Lighting the Way to Safer Roads

By Marc J. Rogoff, Ph.D., SCS Engineers; Marina Ostapenko, Ayres Associates; and Buz Barbour, Hillsborough Traffic Services

  click to enlarge
County roadway lighting needs mapped using our numerical scoring methodology.

Hillsborough County, which is located on the west coast of Florida, has grown dramatically in recent decades, resulting in rapid growth of automobile and pedestrian traffic along the county's arterial and collector roads. Given the increasing urbanization of the county, it is not surprising that the public has expressed a strong desire for expanded traffic programs, such as traffic calming (i.e., reducing vehicle speeds and improving safety, crosswalks and pavement markings, signalization, traffic signage, school safety, and roadway lighting). Hillsborough County is aggressively implementing programs and countermeasures to reduce fatalities on county roadways.

How do transportation and traffic services managers make informed decisions about roadway lighting needs?
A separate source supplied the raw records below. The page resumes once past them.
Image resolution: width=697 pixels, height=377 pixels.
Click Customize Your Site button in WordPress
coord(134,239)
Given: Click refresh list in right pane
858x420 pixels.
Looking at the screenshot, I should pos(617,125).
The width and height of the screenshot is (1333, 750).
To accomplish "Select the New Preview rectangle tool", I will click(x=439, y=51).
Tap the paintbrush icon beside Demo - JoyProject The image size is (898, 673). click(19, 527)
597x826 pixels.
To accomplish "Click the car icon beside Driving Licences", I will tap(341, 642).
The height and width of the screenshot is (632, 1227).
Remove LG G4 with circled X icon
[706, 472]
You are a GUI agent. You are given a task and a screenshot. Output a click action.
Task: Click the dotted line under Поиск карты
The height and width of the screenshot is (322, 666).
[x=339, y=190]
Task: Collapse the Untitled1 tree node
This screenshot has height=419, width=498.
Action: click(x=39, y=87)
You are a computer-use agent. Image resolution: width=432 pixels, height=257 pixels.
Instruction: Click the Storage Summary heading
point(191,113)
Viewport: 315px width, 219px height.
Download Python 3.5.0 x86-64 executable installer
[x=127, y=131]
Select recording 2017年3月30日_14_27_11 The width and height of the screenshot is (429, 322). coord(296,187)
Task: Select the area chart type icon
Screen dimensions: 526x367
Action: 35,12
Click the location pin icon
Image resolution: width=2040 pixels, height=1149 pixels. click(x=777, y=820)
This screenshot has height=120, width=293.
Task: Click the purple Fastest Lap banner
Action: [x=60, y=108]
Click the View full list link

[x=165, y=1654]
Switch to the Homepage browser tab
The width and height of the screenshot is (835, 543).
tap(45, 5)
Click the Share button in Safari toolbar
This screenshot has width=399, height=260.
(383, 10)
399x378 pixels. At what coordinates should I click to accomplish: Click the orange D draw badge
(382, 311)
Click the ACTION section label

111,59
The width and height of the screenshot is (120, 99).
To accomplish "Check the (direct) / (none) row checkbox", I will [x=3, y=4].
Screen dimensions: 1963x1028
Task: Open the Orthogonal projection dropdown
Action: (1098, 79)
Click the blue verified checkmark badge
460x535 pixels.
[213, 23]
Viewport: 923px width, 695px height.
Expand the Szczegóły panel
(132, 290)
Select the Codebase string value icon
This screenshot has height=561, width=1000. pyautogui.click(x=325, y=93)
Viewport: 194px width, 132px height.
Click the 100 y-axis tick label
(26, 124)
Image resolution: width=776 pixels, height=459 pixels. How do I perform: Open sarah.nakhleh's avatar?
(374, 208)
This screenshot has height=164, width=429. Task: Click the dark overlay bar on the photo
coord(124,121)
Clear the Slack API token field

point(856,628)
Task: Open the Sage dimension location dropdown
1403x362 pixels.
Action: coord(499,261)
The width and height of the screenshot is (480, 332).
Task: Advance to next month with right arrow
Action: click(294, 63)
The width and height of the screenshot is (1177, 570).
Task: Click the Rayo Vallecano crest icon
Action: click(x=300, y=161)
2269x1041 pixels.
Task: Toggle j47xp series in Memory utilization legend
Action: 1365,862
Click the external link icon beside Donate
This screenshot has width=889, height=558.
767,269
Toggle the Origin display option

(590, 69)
With increased demands for public funding of such projects, GIS offers enhanced means to graphically illustrate for decision makers where traffic countermeasures would provide the most benefits. Buz Barbour, the county's manager of Traffic Programs, says, "Without GIS, there is no way we can make accurate and timely decisions as rapidly as we are able to now by viewing the graphic representations of data GIS provides."

The county engaged the team of Ayres Associates, an Esri Business Partner, and SCS Engineers to develop a comprehensive analysis of the needs for the program, benchmark similar roadway lighting programs, prioritize roadway lighting needs countywide, calculate the construction and operating costs for roadway lighting, and evaluate feasible funding options for the program.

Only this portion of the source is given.